> [Document segment]:
○ ○ ○ ○ ○
Showing posts with label Globe. Show all posts
Showing posts with label Globe. Show all posts

Wednesday, 28 March 2018

Cross Stitcher 330

Yesterday I bought the latest issue of Cross Stitcher (the first thing to go into my trolley, this purchase was the highlight of my food shopping trip). Not that I`m obsessed with cross stitching. 😂


It turns out I have 1,5 projects in this magazine (I didn`t stitch the notebook cover). However, the two floral banners on the spines of the folders are mine:





Usually, the paperwork accompanying magazine commissions contains every detail - from the fabric count to the number of colours used - but for some reason, Cross Stitcher never puts the designer`s name on the form. Actually, I quite like it though: I enjoy guessing by the style of the chart and then get a thrill when I see the name in the magazine. So it seems, this month I got the Emma Congdon Special: both the stationery set and the globe on the cover are her designs.
I loved, loved, loved working on that globe! Emma Congdon is already in my good books because of her hardly ever using backstitch on those nice big blocks of colour where you can just let your needle fly, and I also like her signature lettering that is present on this adventurer`s globe too. The grass and flowers make the foreground quite busy so it`s worth taking some time marking the chart, methinks - it saves time in the long run. So that`s it for the now - hope y`all have a very happy Easter with lots of chocolate eggs and stitching (not necessarily at the same time) 😉

8 hours
 
20 hours

30 hours

44 hours




Wednesday, 18 November 2015

The Twelfth Night Cushion Saga

Apologies to everyone who`s already familiar with this story - and to the rest, here`s what`s been happening on the Olivia front.
It all started around April this year, not long after I first saw the 2012 Globe production of Shakespeare`s Twelfth Night on SkyArts (since then I`ve bought the DVD - naturally!). ;) Twelfth Night has always been one of my favourite Shakespeare plays and I have seen many different versions of it on stage and film, but this Original Practices, i.e. all-male production was a real treat. I`m not much for categorical statements like `this must be how it was back then` - I`m more in favour of toying with the idea of the possibility that `this is how it could have been`, `this is how Shakespeare`s contemporary audience might have seen this play`. Not just because the groundlings are leaning on the Globe`s stage and male actors play female parts, but the attention to detail is legendary: the musicians play on replicas of contemporary instruments, and Stephen Fry marvelled at the fact that the brass buttons on his costume were made using molds that were authentic (cf. around 5 mins into this interview on YouTube).
And the sheer fact that Stephen Fry plays Malvolio! Johnny Flynn and Paul Chahidi were true revelations to me, and I`m especially glad that I have this record of the production with Roger Lloyd-Pack who, sadly, died last year. The image of him stuck in the box tree will stay with me as much as that of Trigger and his trusty brush. :)
○ ○ ○ ○ ○
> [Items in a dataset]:
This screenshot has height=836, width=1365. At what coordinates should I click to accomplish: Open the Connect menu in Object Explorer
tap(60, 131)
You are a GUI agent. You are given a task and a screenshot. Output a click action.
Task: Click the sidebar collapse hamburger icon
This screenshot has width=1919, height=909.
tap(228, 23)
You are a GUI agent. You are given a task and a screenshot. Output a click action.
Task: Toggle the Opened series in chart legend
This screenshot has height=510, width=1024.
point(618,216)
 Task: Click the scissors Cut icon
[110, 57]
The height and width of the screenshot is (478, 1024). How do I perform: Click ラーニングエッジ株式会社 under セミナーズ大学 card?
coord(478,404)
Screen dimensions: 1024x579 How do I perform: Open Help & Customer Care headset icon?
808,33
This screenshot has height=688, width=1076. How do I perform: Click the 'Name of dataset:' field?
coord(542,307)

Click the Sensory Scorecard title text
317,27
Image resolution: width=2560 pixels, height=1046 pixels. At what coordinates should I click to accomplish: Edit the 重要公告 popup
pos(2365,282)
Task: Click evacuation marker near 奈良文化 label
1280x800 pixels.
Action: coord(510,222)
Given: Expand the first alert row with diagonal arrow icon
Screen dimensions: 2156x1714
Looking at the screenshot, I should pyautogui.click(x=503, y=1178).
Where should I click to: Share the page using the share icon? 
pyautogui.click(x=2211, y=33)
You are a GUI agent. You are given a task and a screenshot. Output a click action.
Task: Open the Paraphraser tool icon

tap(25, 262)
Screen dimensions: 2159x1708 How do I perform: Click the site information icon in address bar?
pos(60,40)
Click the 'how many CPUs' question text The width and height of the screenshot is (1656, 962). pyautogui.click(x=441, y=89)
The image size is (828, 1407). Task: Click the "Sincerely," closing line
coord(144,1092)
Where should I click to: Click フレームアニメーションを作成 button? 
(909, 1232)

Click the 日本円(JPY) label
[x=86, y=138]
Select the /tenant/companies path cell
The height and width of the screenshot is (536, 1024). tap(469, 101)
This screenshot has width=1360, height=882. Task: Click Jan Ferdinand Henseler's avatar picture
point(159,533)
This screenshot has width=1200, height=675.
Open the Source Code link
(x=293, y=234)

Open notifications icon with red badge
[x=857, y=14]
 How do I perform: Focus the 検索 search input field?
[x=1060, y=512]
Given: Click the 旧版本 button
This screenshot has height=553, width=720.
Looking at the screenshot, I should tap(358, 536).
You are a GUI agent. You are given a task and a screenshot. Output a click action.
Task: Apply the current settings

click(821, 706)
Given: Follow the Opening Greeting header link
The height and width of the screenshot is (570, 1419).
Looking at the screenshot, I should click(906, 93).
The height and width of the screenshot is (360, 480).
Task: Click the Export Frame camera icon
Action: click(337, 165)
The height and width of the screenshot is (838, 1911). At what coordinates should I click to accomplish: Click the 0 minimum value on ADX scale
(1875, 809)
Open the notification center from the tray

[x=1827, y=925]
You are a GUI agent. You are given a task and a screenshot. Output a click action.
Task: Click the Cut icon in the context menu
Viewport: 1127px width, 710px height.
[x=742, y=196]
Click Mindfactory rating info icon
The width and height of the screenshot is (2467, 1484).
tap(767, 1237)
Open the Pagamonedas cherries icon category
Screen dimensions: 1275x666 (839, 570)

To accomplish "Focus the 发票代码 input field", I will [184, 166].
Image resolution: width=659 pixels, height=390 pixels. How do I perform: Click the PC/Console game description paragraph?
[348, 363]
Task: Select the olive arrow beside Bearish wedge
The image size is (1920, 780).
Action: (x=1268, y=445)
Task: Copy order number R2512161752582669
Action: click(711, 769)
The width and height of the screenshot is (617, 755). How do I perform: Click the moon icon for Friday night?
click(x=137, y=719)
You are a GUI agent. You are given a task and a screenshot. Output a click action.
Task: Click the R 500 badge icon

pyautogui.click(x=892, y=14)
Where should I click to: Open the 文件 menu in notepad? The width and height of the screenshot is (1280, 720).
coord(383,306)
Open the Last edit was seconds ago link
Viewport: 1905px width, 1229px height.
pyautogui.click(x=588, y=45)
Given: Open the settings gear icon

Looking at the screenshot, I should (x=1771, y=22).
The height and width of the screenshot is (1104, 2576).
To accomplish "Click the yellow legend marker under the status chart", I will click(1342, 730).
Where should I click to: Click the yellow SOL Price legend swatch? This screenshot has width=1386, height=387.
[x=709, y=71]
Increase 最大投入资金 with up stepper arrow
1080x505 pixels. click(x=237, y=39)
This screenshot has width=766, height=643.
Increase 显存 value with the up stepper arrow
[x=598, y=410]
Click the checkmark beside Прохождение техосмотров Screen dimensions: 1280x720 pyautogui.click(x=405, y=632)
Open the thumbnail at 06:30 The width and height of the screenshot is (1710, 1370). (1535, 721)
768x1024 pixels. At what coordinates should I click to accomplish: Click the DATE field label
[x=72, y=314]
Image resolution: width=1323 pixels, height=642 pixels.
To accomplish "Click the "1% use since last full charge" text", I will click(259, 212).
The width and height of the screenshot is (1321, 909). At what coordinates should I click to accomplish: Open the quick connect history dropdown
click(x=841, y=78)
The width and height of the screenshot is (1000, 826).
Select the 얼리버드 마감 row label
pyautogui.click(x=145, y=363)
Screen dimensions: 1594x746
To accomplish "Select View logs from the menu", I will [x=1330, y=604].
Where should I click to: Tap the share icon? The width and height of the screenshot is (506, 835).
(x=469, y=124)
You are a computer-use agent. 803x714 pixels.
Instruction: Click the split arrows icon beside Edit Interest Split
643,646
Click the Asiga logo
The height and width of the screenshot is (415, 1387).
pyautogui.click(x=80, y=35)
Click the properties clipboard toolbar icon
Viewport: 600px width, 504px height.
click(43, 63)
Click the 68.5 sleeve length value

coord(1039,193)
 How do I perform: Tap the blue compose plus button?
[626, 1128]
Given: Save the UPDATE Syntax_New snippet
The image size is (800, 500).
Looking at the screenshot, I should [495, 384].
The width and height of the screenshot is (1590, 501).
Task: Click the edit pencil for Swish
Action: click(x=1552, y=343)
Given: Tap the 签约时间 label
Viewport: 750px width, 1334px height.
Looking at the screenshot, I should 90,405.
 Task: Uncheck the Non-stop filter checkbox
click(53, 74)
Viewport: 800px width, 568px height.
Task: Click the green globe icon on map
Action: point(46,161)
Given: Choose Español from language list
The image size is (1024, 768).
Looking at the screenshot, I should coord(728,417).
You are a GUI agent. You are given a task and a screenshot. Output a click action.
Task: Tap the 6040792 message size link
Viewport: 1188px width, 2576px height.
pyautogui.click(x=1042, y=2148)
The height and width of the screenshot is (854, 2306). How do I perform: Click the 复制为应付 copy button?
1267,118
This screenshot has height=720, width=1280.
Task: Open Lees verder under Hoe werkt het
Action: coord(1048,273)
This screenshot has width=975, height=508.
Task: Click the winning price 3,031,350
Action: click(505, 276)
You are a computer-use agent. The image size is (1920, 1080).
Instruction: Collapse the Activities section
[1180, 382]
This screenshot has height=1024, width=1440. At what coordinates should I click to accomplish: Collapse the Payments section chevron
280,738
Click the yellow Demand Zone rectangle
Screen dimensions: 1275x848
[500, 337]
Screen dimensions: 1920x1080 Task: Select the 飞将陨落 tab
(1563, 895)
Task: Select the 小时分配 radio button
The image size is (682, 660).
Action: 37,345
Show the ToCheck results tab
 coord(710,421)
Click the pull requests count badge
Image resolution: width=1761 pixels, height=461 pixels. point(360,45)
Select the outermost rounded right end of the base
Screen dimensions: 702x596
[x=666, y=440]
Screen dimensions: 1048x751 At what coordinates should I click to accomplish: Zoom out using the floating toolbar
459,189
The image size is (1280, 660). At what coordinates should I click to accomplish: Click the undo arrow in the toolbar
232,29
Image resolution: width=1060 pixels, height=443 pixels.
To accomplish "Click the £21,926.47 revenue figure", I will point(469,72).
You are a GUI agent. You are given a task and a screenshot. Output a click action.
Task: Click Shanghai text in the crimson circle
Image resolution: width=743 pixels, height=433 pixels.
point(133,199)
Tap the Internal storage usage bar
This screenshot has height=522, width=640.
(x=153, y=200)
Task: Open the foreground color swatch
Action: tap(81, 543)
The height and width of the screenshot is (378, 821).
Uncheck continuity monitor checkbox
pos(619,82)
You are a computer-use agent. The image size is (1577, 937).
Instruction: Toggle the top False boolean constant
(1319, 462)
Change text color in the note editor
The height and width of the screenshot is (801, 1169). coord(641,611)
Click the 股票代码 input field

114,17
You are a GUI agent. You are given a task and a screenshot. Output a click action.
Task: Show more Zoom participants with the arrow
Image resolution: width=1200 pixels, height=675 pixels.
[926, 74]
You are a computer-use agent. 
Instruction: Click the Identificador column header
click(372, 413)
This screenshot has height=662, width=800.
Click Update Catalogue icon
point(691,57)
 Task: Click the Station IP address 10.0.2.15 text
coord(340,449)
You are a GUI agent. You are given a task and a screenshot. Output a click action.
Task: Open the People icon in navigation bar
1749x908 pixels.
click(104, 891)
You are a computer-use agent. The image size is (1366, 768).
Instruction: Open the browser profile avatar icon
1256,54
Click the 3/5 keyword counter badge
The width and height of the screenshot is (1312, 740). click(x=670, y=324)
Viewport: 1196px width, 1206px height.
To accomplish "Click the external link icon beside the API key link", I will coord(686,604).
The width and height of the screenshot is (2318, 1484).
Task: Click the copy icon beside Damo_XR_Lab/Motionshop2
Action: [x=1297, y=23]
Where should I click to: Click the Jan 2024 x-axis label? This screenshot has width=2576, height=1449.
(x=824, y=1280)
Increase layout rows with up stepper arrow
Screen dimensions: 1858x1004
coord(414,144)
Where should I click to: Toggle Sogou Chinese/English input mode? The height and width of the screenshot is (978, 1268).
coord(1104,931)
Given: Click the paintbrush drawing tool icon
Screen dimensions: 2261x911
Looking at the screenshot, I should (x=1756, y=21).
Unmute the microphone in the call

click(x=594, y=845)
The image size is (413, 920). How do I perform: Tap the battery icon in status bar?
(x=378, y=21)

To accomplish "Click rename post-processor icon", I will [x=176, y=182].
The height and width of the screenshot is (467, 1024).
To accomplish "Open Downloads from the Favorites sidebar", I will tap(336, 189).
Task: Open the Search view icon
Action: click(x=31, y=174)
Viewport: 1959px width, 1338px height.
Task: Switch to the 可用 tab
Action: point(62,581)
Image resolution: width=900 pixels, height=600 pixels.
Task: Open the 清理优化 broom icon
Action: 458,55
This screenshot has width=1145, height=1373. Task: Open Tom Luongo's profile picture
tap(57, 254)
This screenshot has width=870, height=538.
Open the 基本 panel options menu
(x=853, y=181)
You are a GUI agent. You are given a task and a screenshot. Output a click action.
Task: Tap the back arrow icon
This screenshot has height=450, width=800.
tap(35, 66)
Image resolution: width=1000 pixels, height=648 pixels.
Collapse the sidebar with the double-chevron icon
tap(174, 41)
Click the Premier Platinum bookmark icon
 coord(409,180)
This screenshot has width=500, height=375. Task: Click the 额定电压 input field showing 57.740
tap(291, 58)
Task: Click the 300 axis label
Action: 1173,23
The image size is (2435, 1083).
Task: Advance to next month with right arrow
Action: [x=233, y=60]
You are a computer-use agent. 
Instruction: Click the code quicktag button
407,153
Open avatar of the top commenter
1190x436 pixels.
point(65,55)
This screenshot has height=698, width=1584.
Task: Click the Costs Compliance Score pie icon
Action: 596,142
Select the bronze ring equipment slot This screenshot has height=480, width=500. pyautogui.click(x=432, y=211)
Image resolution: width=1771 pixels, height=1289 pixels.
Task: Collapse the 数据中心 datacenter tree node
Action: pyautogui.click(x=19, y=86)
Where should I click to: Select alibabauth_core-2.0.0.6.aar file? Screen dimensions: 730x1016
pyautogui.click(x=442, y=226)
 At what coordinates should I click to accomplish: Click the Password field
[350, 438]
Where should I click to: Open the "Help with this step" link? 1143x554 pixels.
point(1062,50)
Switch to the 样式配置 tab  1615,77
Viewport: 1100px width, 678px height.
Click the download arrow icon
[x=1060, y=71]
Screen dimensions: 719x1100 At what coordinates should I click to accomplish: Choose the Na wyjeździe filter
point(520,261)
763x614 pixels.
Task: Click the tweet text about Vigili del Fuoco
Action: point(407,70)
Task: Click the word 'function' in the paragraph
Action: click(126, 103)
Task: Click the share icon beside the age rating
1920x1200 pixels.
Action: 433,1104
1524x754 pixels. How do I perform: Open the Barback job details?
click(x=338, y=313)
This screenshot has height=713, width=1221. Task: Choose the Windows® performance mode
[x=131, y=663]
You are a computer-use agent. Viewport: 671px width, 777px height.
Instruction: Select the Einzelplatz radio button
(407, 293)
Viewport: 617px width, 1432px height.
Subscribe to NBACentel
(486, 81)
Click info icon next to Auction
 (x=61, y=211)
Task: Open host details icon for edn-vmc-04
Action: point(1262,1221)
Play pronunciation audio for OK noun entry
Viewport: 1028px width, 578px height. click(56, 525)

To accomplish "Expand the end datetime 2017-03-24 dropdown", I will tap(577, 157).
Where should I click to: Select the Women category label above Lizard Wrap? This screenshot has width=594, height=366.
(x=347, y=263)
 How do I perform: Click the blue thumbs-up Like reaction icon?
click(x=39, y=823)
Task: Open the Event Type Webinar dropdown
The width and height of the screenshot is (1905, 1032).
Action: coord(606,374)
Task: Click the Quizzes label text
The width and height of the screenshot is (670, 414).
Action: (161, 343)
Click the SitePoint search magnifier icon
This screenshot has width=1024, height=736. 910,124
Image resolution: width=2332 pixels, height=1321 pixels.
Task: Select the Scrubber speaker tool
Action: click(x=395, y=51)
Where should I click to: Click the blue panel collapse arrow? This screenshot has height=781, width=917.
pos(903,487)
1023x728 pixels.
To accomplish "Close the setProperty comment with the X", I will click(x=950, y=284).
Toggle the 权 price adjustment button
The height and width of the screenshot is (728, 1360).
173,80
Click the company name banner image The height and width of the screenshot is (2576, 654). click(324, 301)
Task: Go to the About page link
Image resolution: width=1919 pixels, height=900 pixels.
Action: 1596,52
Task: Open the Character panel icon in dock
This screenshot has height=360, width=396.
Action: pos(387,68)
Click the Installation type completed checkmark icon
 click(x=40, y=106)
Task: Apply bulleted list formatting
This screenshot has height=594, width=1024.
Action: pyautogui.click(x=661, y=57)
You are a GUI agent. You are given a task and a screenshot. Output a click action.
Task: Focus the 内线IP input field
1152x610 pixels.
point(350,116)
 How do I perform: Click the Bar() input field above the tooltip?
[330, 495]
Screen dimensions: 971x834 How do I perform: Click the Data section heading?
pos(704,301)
○ ○ ○ ○ ○
> [Short exercise A]:
Translate this sentence from the cross-stitch blog into Spanish: "I loved, loved, loved working on that globe!"
> [Short exercise B]:
Carry the cross-stitch blog on from its last sentence.
The data above is separate material from the cross-stitch blog.

> [Right answer A]:
¡Me encantó, me encantó, me encantó trabajar en ese globo terráqueo!

> [Right answer B]:
So around April-May, I got the idea of doing something to celebrate this rare occasion when everything comes together to create a `perfect 10` of a play that was, in a huge part, thanks to the award-winning performance of Mark Rylance, often tagged as `the most talented Shakespeare actor of our time`. He played the countess Olivia in Twelfth Night, whose white-faced, high-collared image just begged to be translated into a cross stitch pattern - so after a little fiddling with my trusty Jane Greenoff design making program, I eagerly started stitching.

The original theatre poster and Phase 1: the face; 27 hours

43 hours

65 hours

78 hours

96 hours

103 hours

And finally, after 140 hours, the finished stitching, complete with crownlet:



From Day 1, I always imagined the finished product as a plump, natural coloured cushion. I discussed it at the time with the lovely Rebecca Reid, who was my magazine editor at the time (sadly, she has since left our mag but although I miss her a lot, I know that the stitchy world`s loss is the sewing world`s gain). She very kindly provided me with the fabric - and even made up the finished stitching into a cushion for me, what a star! :)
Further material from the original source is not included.